Last year, the first year without him, my daughter, his Godmother and I commemorated the day with a chocolate birthday cake. We lit 28 (one for good luck!) candles, topped off with a solemn rendition of “Happy Birthday.”
Initially, this year, I planned to spend the day with my daughter, who lives in the next state, especially since we both had the day off. As it turned out, she is a teacher and had to prepare for her next day’s class.
“Chop wood and carry water,” I told her after she conveyed the update. In other words, get what’s done in front of you.
There are many interpretations to the Zen saying. In those early days after losing my son, my friend Betsy, who also lost her young son a decade prior, gave me faith like no other when she offered the wisest advice. “Chores need to be done.”
Washing dishes. Scrubbing the sink. Vacuuming. During the earliest days of the horrific period, it wasn’t a monumental moment that kept me alive, it was those dull, little duties in life that made it possible for my unbearably battered heart to beat.
Taking it a step further, “Chop wood and carry water” also refers to mindfulness and living, breathing, moment-to-moment. “Pay attention,” my loyal friend Bob reminds me often. “Be present.”
Accepting the present moment as is, sans judgment or inner conflict, helps lighten the load of the griefcase I transport on a daily basis.
So, “chop wood and carry water” for me meant two days of baking turkey pot pies that started one day before my son would have been 28. I imagined him eager to tear into the flaky crust. Then I could picture him in agony, but at the same time satisfied with a “it’s-worth-it” twinkle in his eyes after he burned his mouth on the food as he always did whenever I served his freshly made meals, which was most of the time, at least before he went out on his own.
In my kitchen, as I created these little golden sensations, I threw a Pot Pie Pity Party. Me and the Pies. When I was first getting sober in the early 80s, I was wisely instructed to throw pity parties for myself–with a time limit! No more than one hour. And so, there I was, my eyes sobbing until I couldn’t visualize the pot pie assembly line in front of me. When the hour was up, it’s a lucky thing a pot pie is the ultimate comfort food. Soul food it was, slice after slice.
I should add that when I made those pies, through my tears, I was able to bear to open another can of my son’s corn.
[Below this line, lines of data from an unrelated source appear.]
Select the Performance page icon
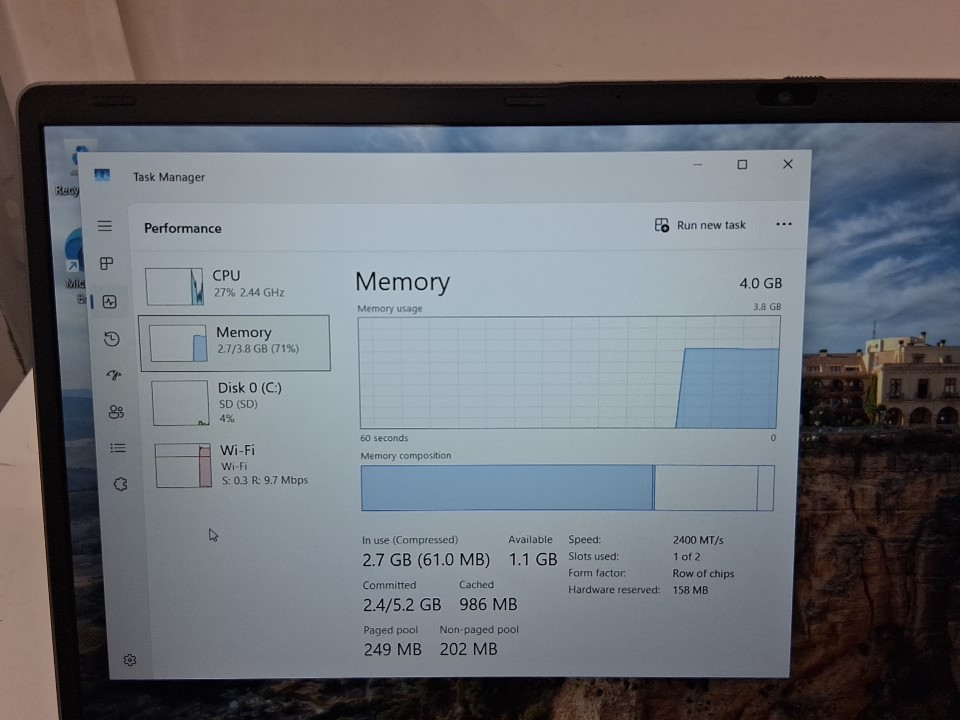The width and height of the screenshot is (960, 720). 109,301
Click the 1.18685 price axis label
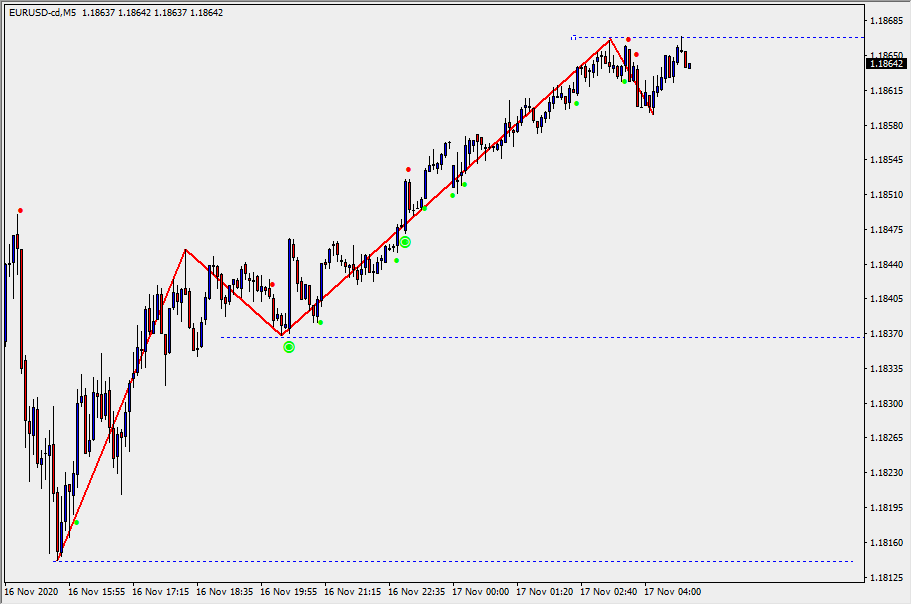Screen dimensions: 912x605 887,21
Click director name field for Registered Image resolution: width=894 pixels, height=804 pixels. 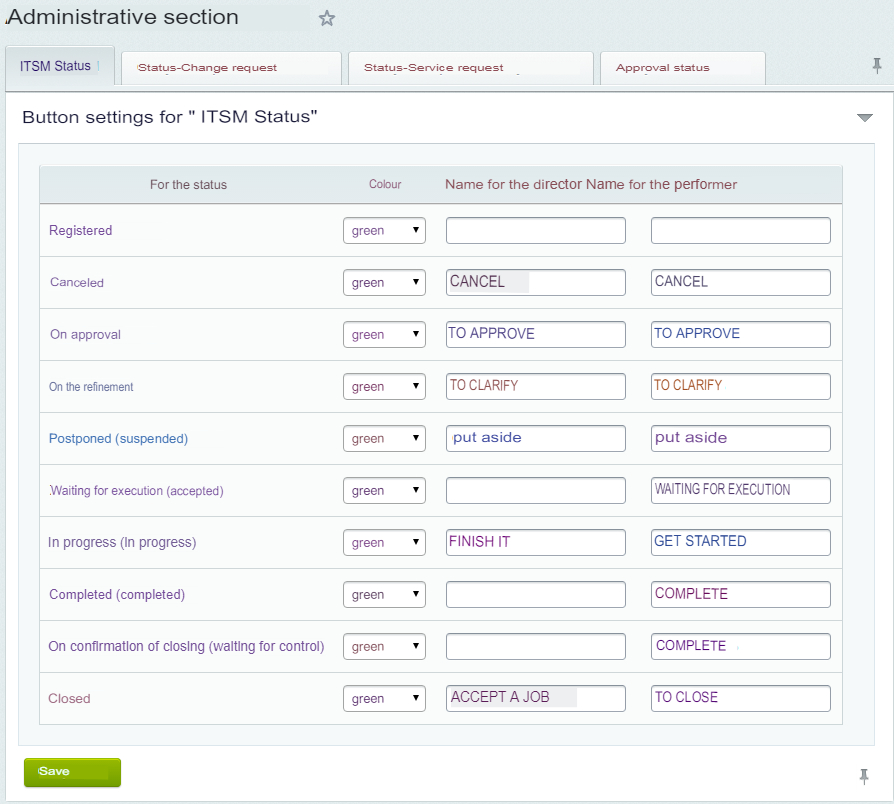pos(535,231)
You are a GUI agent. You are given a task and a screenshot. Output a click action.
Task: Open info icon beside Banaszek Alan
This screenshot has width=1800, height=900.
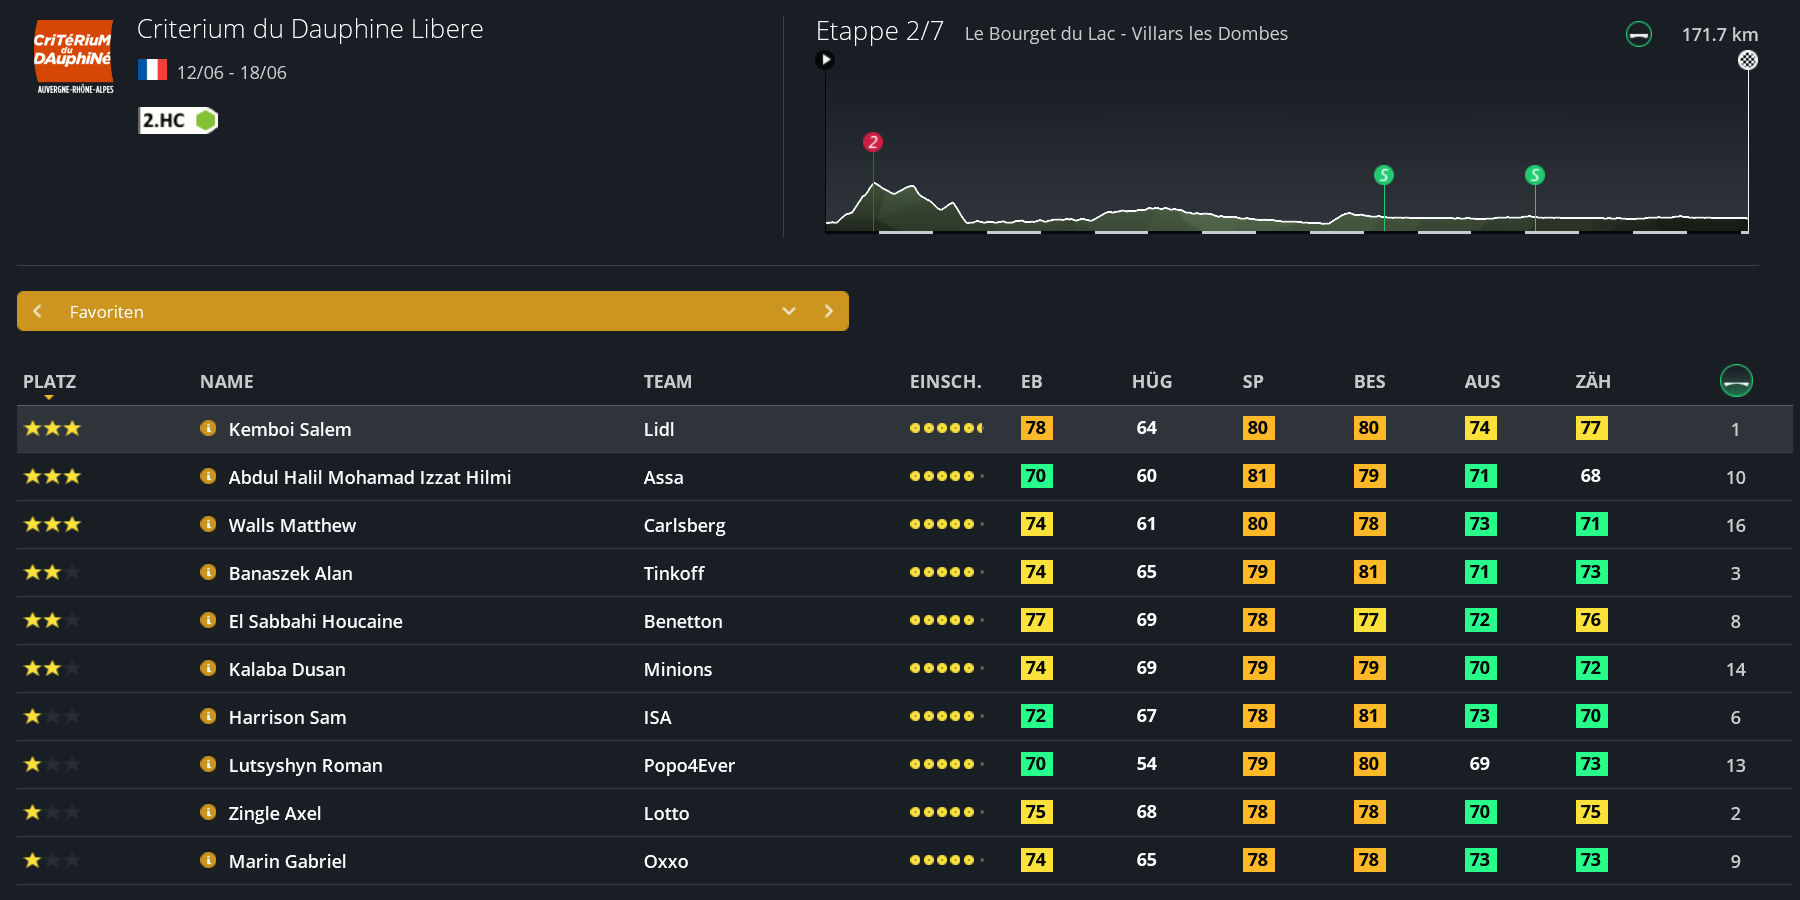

I imagined him tossing the can into his shopping cart at Kroger in that stupid “Unbridled Spirit” State that I have come to love and hate. I know he would have not noticed the brand name, only the price. Corn, especially on the cob, was among his favorites. Happy Harvest. That was the brand name. It was sweet and crunchy and was a perfect ingredient for comfort food.
Charlie Ambler wrote a very interesting post, Chop Wood, Carry Water
He starts it by saying, “There’s an old Zen saying— “Before enlightenment, chop wood and carry water. After enlightenment, chop wood and carry water.”
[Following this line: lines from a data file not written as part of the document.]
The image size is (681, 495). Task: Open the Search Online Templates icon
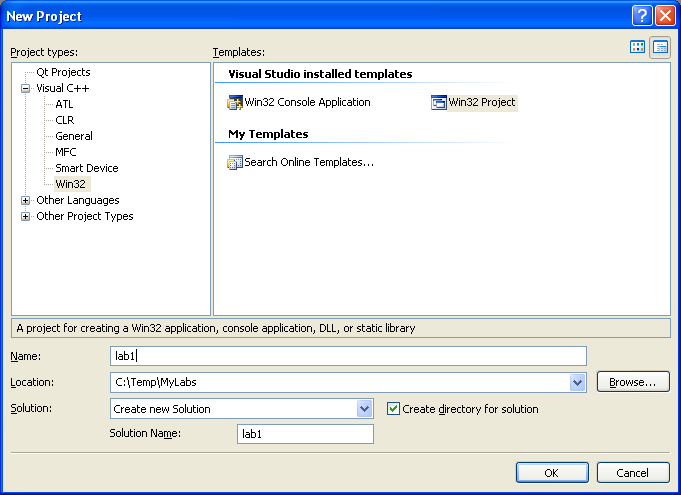click(235, 162)
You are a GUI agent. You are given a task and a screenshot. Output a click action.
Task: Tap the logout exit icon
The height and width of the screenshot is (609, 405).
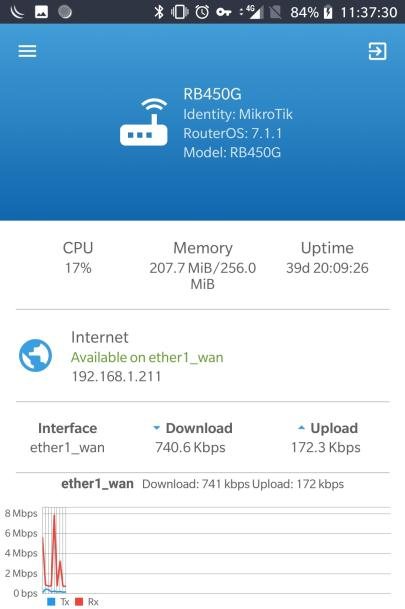coord(377,51)
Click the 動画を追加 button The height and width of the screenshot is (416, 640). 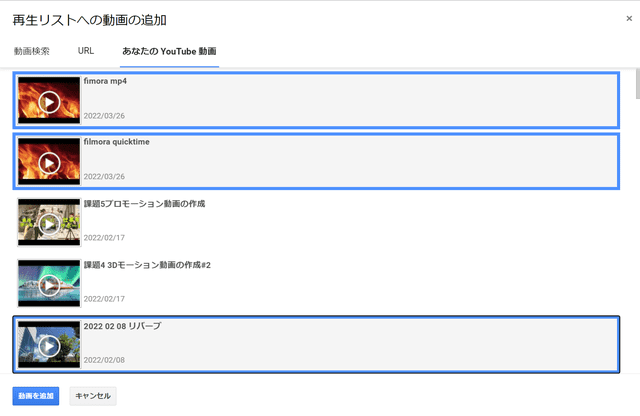36,396
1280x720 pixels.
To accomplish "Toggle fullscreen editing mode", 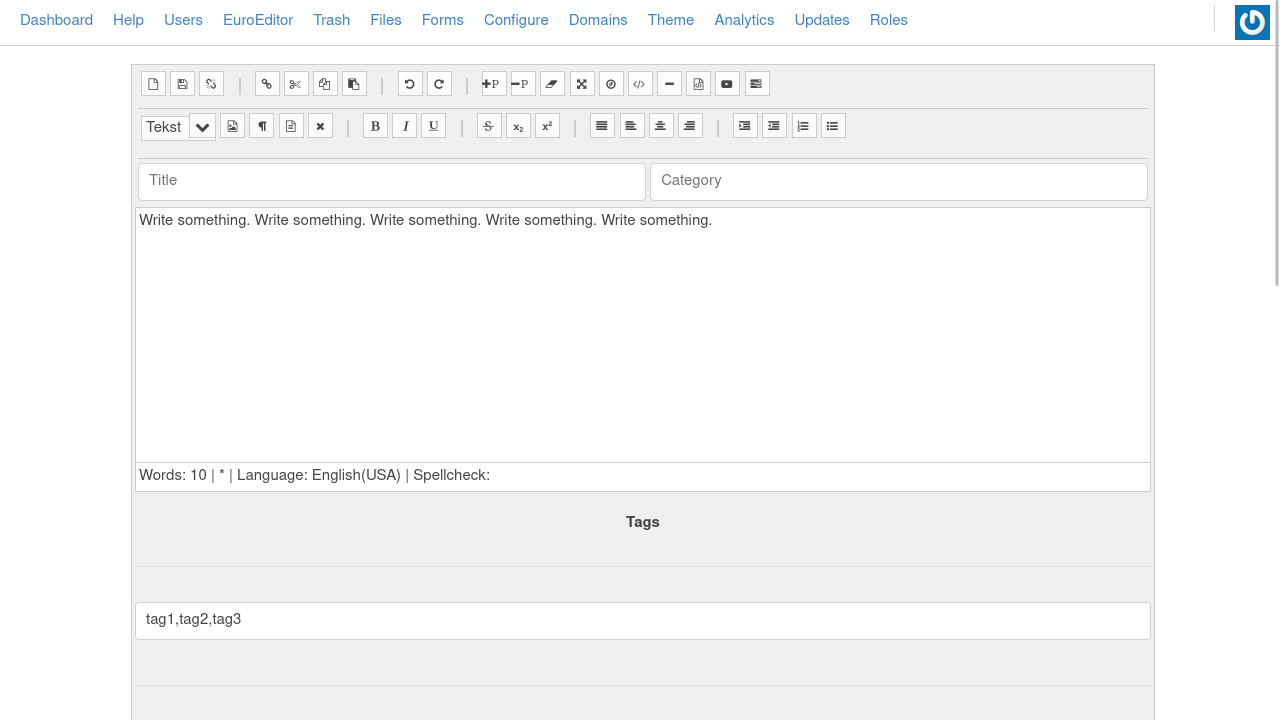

Then he says, “Zen requires us to make peace with ourselves, our time, and our place on Earth. We don’t do anything remarkable after we realize that the key to life is simply to live.”
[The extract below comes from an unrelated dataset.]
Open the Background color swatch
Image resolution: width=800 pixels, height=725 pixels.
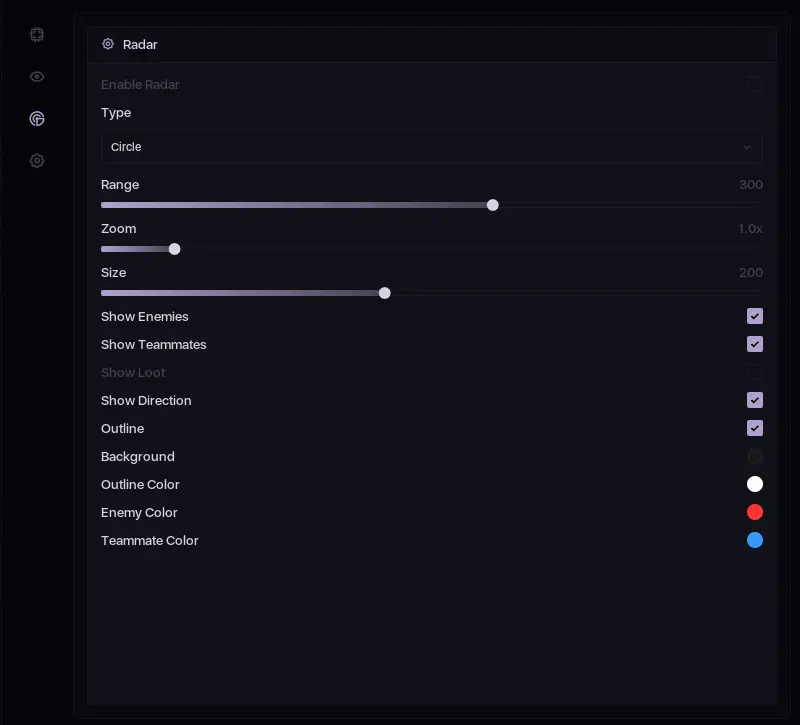pos(755,456)
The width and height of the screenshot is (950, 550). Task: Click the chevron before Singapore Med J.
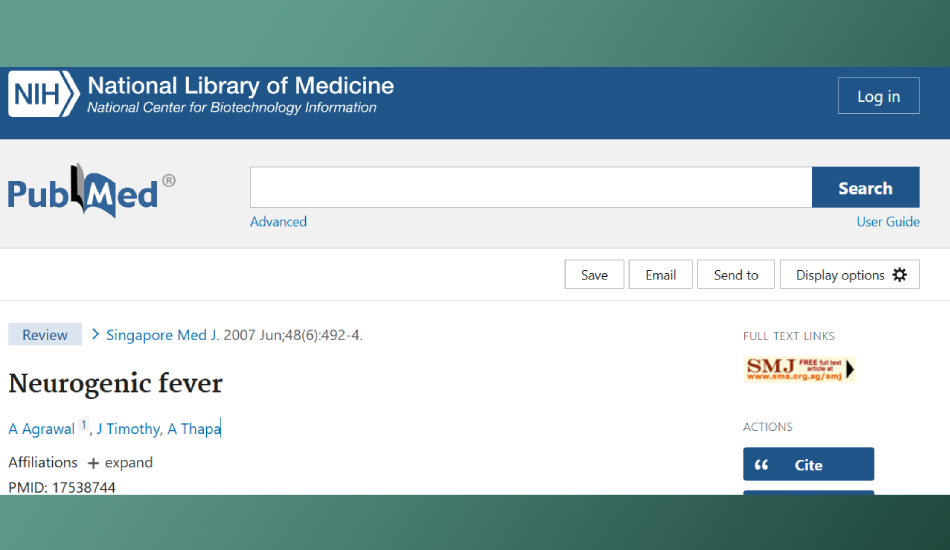(96, 334)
Here is what he wrote that I find mind-boggling:
“There’s no reason to strive for any sort of higher living, or to do extraordinary things just to feel extraordinary— it’s all one and the same. Once we make the distinction between higher and lower, we create boundaries that cause us endless suffering. Instead, we can follow our own bodies and the intuitive gleanings of meditative practice to reach a place where cooking rice or cleaning the toilet are no different from conquering the world or becoming rich and famous.”
A level playing ground is a part of what Charlie is talking about here. My son would have done much better living on this kind of plain. I know I sure do. I decided not to post anything on Facebook on what would have been my son’s 28th birthday. I relished in slices of homemade pot pies with sweet corn. I washed dishes. Cleaned the stove. Washed office windows. In other words, I wrapped myself in my unremarkable little life, and it felt warm like a faith blanket lined with kernels of extraordinarily sweet corn.